→ **Your objective**:
What lines of the listing include the string "computer"? Show them all.

^^^^^^^^

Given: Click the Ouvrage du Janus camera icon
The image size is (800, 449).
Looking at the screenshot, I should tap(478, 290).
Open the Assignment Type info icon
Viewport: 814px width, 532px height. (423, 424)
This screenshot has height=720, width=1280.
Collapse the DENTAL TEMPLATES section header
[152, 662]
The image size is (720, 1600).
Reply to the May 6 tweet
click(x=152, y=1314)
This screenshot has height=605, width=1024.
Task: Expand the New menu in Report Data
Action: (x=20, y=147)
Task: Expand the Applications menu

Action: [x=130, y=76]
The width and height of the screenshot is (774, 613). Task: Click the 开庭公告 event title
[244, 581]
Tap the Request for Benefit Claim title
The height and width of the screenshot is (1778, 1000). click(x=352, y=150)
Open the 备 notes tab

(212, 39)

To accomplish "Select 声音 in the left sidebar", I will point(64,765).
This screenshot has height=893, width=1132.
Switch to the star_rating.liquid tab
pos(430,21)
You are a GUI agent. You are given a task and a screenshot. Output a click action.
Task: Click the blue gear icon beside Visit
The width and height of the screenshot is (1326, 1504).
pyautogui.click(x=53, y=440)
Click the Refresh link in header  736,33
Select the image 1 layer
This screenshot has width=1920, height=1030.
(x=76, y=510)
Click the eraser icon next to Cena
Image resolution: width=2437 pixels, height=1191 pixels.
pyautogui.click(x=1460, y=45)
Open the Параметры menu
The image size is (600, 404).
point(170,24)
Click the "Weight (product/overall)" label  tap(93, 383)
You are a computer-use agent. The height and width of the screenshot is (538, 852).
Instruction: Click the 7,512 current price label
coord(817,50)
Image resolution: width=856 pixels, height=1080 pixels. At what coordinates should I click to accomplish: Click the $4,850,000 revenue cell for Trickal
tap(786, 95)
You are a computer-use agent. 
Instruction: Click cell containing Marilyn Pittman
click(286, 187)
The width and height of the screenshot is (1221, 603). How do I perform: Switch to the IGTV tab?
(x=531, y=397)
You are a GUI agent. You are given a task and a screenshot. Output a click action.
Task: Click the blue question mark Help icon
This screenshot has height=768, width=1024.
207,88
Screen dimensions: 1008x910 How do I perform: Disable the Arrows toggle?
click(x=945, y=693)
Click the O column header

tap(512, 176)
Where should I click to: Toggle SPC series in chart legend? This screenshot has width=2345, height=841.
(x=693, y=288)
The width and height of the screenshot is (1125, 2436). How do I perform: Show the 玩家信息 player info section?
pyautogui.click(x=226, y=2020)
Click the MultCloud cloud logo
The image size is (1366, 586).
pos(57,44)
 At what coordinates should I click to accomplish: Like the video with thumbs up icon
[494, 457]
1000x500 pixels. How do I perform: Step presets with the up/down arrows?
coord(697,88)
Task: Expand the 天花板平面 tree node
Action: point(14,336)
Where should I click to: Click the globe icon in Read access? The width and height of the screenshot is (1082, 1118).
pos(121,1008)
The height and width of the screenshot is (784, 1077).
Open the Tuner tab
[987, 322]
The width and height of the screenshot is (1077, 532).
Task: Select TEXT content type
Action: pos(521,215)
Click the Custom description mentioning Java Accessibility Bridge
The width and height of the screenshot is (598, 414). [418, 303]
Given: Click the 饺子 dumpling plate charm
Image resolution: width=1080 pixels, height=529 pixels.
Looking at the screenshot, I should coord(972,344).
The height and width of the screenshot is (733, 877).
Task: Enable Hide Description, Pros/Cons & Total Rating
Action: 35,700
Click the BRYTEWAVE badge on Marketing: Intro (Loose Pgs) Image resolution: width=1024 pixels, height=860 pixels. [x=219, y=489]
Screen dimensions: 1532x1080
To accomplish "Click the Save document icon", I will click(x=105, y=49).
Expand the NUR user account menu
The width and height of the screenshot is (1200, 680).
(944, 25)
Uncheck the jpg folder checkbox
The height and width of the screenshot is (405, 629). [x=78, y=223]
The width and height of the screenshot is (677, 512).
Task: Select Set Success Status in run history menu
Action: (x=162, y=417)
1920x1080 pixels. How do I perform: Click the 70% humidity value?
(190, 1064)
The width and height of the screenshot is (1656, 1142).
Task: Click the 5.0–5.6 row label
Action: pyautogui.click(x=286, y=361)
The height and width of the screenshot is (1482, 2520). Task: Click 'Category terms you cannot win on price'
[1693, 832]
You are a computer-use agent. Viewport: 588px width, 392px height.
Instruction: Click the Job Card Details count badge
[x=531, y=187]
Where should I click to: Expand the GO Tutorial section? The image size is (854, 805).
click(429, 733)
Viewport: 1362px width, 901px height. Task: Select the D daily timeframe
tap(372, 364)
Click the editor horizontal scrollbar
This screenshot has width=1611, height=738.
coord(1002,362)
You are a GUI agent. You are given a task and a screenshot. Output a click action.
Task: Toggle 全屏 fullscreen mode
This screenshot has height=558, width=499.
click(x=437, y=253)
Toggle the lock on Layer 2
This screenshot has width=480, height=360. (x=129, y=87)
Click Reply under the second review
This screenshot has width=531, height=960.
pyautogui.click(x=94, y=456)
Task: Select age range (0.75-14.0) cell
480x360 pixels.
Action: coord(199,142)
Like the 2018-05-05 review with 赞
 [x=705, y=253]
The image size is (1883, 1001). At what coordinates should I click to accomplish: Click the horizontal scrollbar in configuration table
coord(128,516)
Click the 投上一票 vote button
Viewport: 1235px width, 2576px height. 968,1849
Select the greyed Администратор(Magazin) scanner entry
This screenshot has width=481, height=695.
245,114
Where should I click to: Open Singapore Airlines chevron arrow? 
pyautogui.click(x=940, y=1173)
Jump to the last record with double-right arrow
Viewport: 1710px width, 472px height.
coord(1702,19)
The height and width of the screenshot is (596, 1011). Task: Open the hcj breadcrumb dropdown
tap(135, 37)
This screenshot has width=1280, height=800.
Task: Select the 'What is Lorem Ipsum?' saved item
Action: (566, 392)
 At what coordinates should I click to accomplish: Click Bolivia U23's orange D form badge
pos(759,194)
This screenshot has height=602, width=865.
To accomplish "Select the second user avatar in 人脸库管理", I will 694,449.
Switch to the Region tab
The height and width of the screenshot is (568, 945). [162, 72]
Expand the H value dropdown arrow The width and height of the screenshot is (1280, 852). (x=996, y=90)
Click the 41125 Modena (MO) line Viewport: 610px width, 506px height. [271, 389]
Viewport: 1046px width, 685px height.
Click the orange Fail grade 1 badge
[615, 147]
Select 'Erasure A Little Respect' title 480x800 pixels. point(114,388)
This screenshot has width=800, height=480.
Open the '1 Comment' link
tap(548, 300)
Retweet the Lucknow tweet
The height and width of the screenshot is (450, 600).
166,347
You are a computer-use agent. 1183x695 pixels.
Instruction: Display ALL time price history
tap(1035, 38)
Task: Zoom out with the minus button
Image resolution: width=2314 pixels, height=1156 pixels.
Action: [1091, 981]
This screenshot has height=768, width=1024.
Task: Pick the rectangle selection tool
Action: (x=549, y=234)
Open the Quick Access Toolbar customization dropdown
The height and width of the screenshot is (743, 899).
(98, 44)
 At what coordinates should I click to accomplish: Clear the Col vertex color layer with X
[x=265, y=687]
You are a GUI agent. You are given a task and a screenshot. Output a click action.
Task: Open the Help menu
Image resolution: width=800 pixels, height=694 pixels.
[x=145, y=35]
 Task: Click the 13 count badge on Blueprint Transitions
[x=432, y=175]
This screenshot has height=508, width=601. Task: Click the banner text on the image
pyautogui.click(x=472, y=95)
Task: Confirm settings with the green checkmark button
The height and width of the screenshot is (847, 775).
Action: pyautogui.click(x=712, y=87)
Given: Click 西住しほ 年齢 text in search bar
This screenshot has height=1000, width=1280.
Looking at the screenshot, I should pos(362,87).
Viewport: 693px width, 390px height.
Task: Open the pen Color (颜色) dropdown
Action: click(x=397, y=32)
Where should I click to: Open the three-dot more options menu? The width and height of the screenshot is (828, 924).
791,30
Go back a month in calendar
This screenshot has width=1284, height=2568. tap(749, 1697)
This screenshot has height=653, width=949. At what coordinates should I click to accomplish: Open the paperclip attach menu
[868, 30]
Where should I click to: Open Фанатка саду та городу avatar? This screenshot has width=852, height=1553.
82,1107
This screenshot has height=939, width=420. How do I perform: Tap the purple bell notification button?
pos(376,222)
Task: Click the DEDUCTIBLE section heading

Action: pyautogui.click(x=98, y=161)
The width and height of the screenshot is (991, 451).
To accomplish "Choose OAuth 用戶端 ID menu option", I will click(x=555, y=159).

^^^^^^^^

→ **Exercise response**:
You are a computer-use agent. The height and width of the screenshot is (538, 852).
You are a computer-use agent. 
You are a computer-use agent. Viewport: 588px width, 392px height.
You are a computer-use agent. 1183x695 pixels.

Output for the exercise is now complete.